Few quick tips that may help:
I’d take some plants off the scene, there’s too many of them I think,
grass blades on your picture go like straight up, try to add some curvature to them,
diversity is your friend, model some more different grass brushes (I don’t know how many you’ve already modelled, but some more will surely push your piece forward),
a thing I like to do creating nature is giving few materials to many models (using for example only 3 textures), and differing their colour/saturation with an random value for object (this may require to duplicate models you created, to add more diversity in colour),
try adding some common small flowers here and there (not to many),
try modelling just a few more plants (small ones), and spread them all over the scene,
well, this is just me and many may disagree, but I’d desaturate your grass a little.
Hope this helps, I’m looking forward to seeing teh final result!
Thx,
well…yes there are too many (identical) plants on that picture. I will model some more different ones, that should be better.
Regarding materials, I use only 3 textures for the complete scene (+ HDR) so…I totally agree with you small grass, big grass, plants…the variation is build in.
The final render…well…it will take a while to get it, the grass is just ~5% of the scene But I’ll post from time to time.
to me the grass looks quite to saturated.
maybe an idea is to use the random output in the (object info or geometry node ?), and plug that in a color ramp with some variations of green color. Could be some brownish yellow, yellow-green, green blue,
That will help to bring more variation in,
I think
I already used random values in the grass material but ye, I had to rework that part.
I may model some more different flowers (it’s actually just one ATM) and some more different “big” grass brushes, but for now I’ll go for the next part of the scene.
Maybe some better lighting will do it (it’s a cheap HDR with …well…not THAT high dynamic range )
The perspective doesn’t match and it’s very obvious. Also the colors don’t match with the background. Searched for the top half of the photo and found this:
Well yes it doesn’t match, I’m not using it in the final render I just needed something to set in the background for the testrender.
I just wanted to have feedback on the grass itself.

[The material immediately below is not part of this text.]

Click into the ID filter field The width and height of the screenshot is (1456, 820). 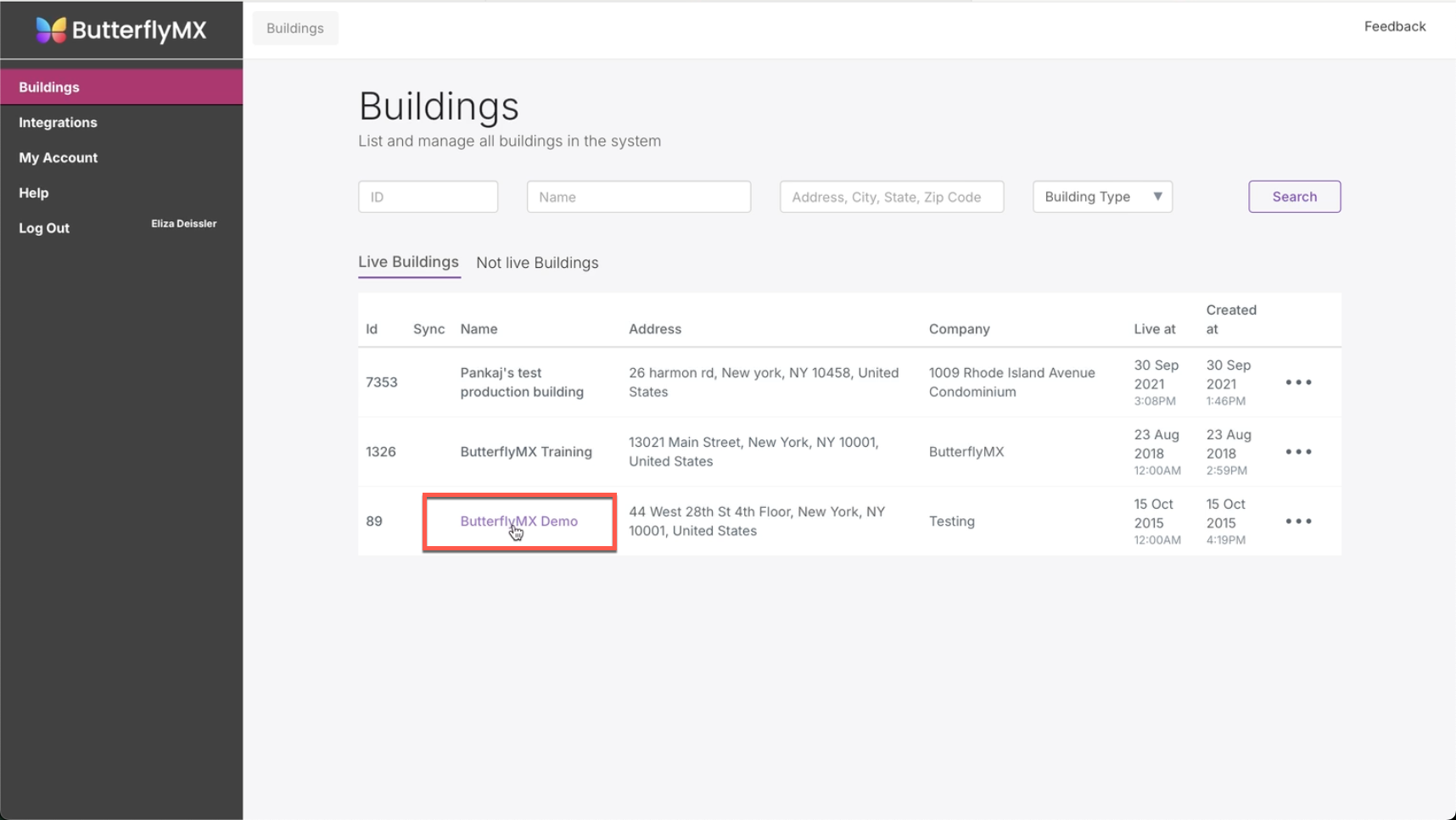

A very, very, very slight bit of mist in the scene might help. This can be accomplished easily in the node editor by multiplying in a bit of color using Z as the blending factor. In the first image, the biggest hint as to where the grass ends and the backround image begins is that those mountains are clearly being affected by the atmosphere, whereas nothing in front of them is. In fields this large, I’d expect some subtle effect in the distance.
What about the materials you used? You add some Translucent BSDF (with a lighter color) on the outer edges of the grass (Layer Weight > Facing as Factor in Mix Shader)
Add a color variation to each grass strand. The tip must be drying which is colored light brown and yellow green to green as you approach the middle. The end must be brownish green in color
I think lighting is half way to make realistic grass, and your scene seems very bland, so maybe you should try to put a couple of lights in different angles (key, fill, etc) with different intensities and colors… imo it doesn’t have to be realistic, it just has to look realistic.
I like this one, some reason i see a lot of grass going the same way in multiple areas or heck i don’t know maybe im seeing weird lines in the grass. This one is the best though.
I’m not saying you should do it, but if you have some extra money then visit Blender Guru and buy their Grass Essentials pack. The results are worth paying for and it alleviates a lot of this type of frustration.